### Extrait
« Je veux voir Dieu », du P. Marie-Eugène de l’Enfant Jésus
11 mars, 2010du site:
http://www.zenit.org/article-23730?l=french
« Je veux voir Dieu », du P. Marie-Eugène de l’Enfant Jésus
Par le P. Louis Menvielle, à l’occasion d’une publication récente
ROME, Mardi 9 mars 2010 (ZENIT.org) – Les éditions du Vatican viennent de publier une nouvelle traduction en italien de l’ouvrage : « Je veux voir Dieu », du Père Marie-Eugène de l’Enfant-Jésus, carme et fondateur de l’Institut Notre-Dame de Vie. Le Père Louis Menvielle est vice-postulateur de la cause de béatification de l’auteur. Il a accepté de présenter l’auteur et son œuvre au rayonnement international, aux lecteurs de Zenit, alors que s’approche l’anniversaire de sa « naissance au ciel », le 27 mars.
Zenit – Qui est le Père Marie-Eugène de l’Enfant-Jésus ?
Père Louis Menvielle – C’est un carme déchaux français de la première moitié du 20ème siècle (1894-1967). Henri Grialou (c’est son nom séculier) est né dans un modeste foyer de mineur de l’Aveyron, dans le centre de la France. Saisi par Dieu depuis qu’il est tout petit, il désire être prêtre. Au petit séminaire, il découvre la petite sœur Thérèse de l’Enfant-Jésus. Nous sommes en 1908, il a 13 ans : il reste définitivement marqué par cette amitié surnaturelle qui influera sur sa vie et sur sa mission. Un père carme écrira de lui qu’il est un des meilleurs spécialistes de la petite Thérèse.
Au grand séminaire, il découvre saint Jean de la Croix et se sent fortement saisi par le réformateur carme espagnol du 16ème siècle : il comprend qu’il est appelé à marcher à sa suite et à lui ressembler. Sur son lit de mort, il avouera : « Au fond de mon âme, c’est avec saint Jean de la Croix que je vis ».
C’est ainsi qu’il entre au noviciat des carmes dès son ordination sacerdotale, en février 1922. Il apprend à connaître Thérèse d’Avila, la grande réformatrice du carmel, et trouve en elle la mère des spirituels qu’il décrit : « ardente et lumineuse…, sublime et équilibrée, une âme royale, maternelle et divine, le génie humain en ce qu’il a de plus concret et de plus universel » (Je veux voir Dieu, p. 443). Dès le noviciat, il fait de très hautes expériences mystiques qui marqueront toute sa vie.

### Données affichées
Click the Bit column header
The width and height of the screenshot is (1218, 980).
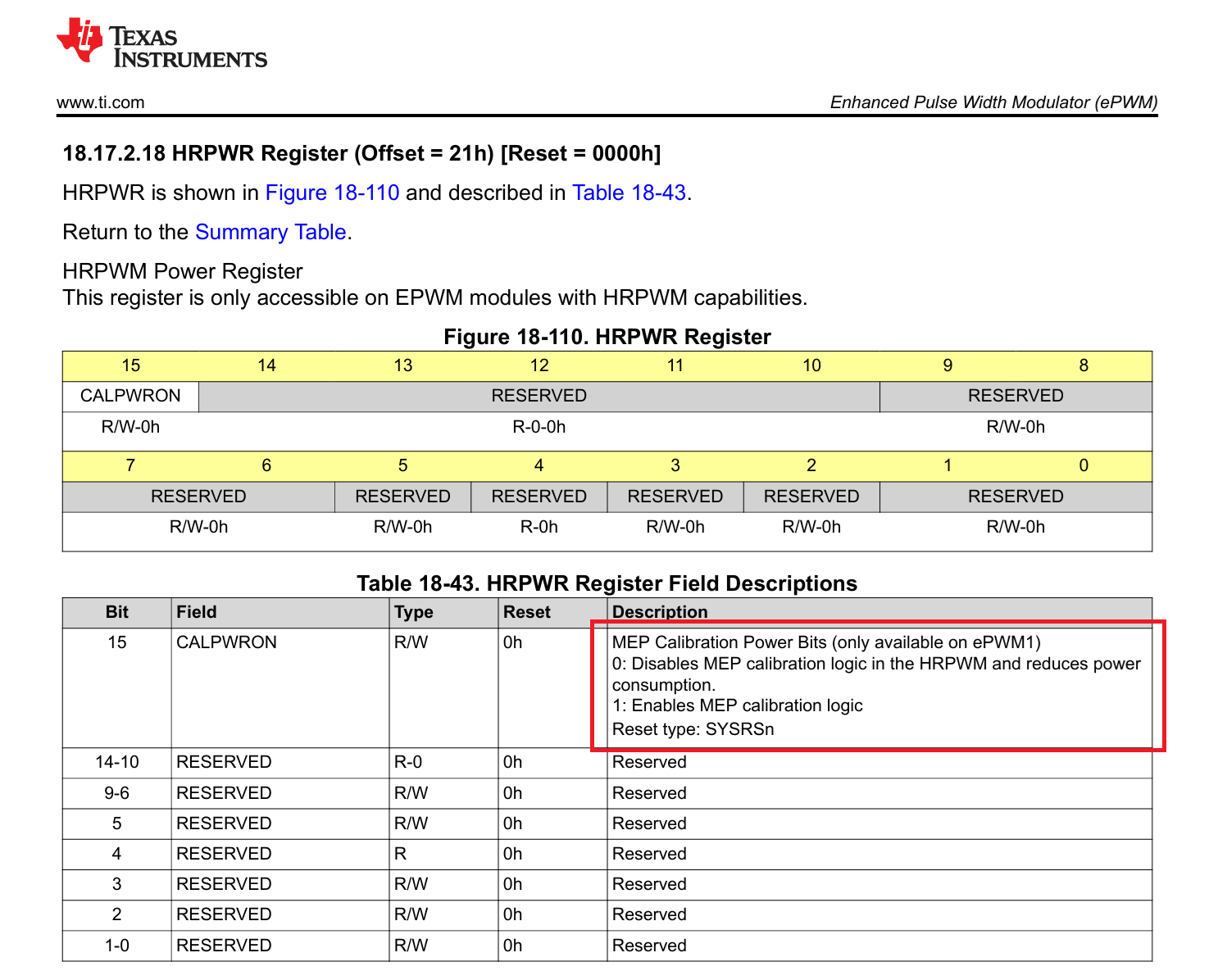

### Objectifs
- a) Relevez tel quel le passage de l'extrait sur le Père Marie-Eugène qui va de « Au grand séminaire, il » à « toute sa vie. ».
- b) D'après l'extrait sur le Père Marie-Eugène, quel était son nom séculier ?
- c) Poursuivez l'extrait sur le Père Marie-Eugène à la suite de sa dernière phrase.

### Corrigé
- a)
Au grand séminaire, il découvre saint Jean de la Croix et se sent fortement saisi par le réformateur carme espagnol du 16ème siècle : il comprend qu’il est appelé à marcher à sa suite et à lui ressembler. Sur son lit de mort, il avouera : « Au fond de mon âme, c’est avec saint Jean de la Croix que je vis ».
C’est ainsi qu’il entre au noviciat des carmes dès son ordination sacerdotale, en février 1922. Il apprend à connaître Thérèse d’Avila, la grande réformatrice du carmel, et trouve en elle la mère des spirituels qu’il décrit : « ardente et lumineuse…, sublime et équilibrée, une âme royale, maternelle et divine, le génie humain en ce qu’il a de plus concret et de plus universel » (Je veux voir Dieu, p. 443). Dès le noviciat, il fait de très hautes expériences mystiques qui marqueront toute sa vie.

- b) Henri Grialou.

- c)
1923, 1925, 1926, c’est la période de la béatification et de la canonisation de Thérèse de Lisieux, puis de la proclamation de Jean de la Croix comme Docteur de l’Eglise. Notre jeune carme (28-31 ans) prêche beaucoup en divers milieux français et perçoit partout, en particulier chez les laïcs, une soif spirituelle qui trouve une réponse adaptée dans l’enseignement du carmel. Il comprend alors que sa mission est de « conduire les âmes à Dieu » et de les former à l’union de la contemplation et de l’action en leur montrant le chemin de l’oraison et de la vie dans l’Esprit.
1929, quelques jeunes femmes qui veulent se donner à Dieu lui demandent de les guider. Elles réalisent peu à peu la pensée qu’il avait de former un groupe où l’on unirait action et contemplation en plein monde pour porter Dieu là où les hommes ne le connaissent pas. Le don du sanctuaire de Notre-Dame de Vie, en Provence (Venasque), lui permet d’y commencer son œuvre. L’Institut Notre-Dame est né (1932).
1937 : le Père Marie-Eugène est élu conseiller général des carmes à Rome et le restera 17 ans. A la mort du père général, il dirige l’ordre pendant dix huit mois, jusqu’au chapitre de 1955. C’est pendant cette période romaine que Pie XII le nomme visiteur apostolique des carmels de France et lui demande de les unir en fédération. Travailleur infatigable, il trouve aussi le temps de publier en deux tomes son maître ouvrage : Je veux voir Dieu (1949 et 1951).
En 1955, il rentre en France où il pourra s’occuper de plus près de sa fondation sans oublier sa province carmélitaine d’Avignon puisqu’il exerce son troisième mandat de provincial des carmes lorsqu’il meurt, le 27 mars 1967.
Zenit – Où en est sa cause de béatification ?
Père Louis Menvielle – Sa cause de béatification est ouverte depuis 1985 et les enquêtes diocésaines sur les vertus héroïques et sur le miracle sont aujourd’hui en attente de jugement à la Congrégation pour les causes des saints à Rome. Les témoignages révèlent qu’à travers le monde, ceux qui le connaissent trouvent en lui à la fois un père qui se penche sur toutes les détresses qu’on lui présente, et un maître qui fait entrer, par la foi, dans le mystère de Dieu, et conduit à la sainteté par les chemins de l’oraison et de l’apostolat sous la motion de l’Esprit Saint.
Dans la préface de la traduction italienne de « Je veux voir Dieu », le cardinal Cottier o.p., théologien émérite de la Maison pontificale, voit en lui un précurseur du Concile Vatican II.
Zenit – Avant de parler de l’ouvrage : « Je veux voir Dieu », finissons de présenter l’auteur : qu’est devenu l’Institut qu’il a fondé ?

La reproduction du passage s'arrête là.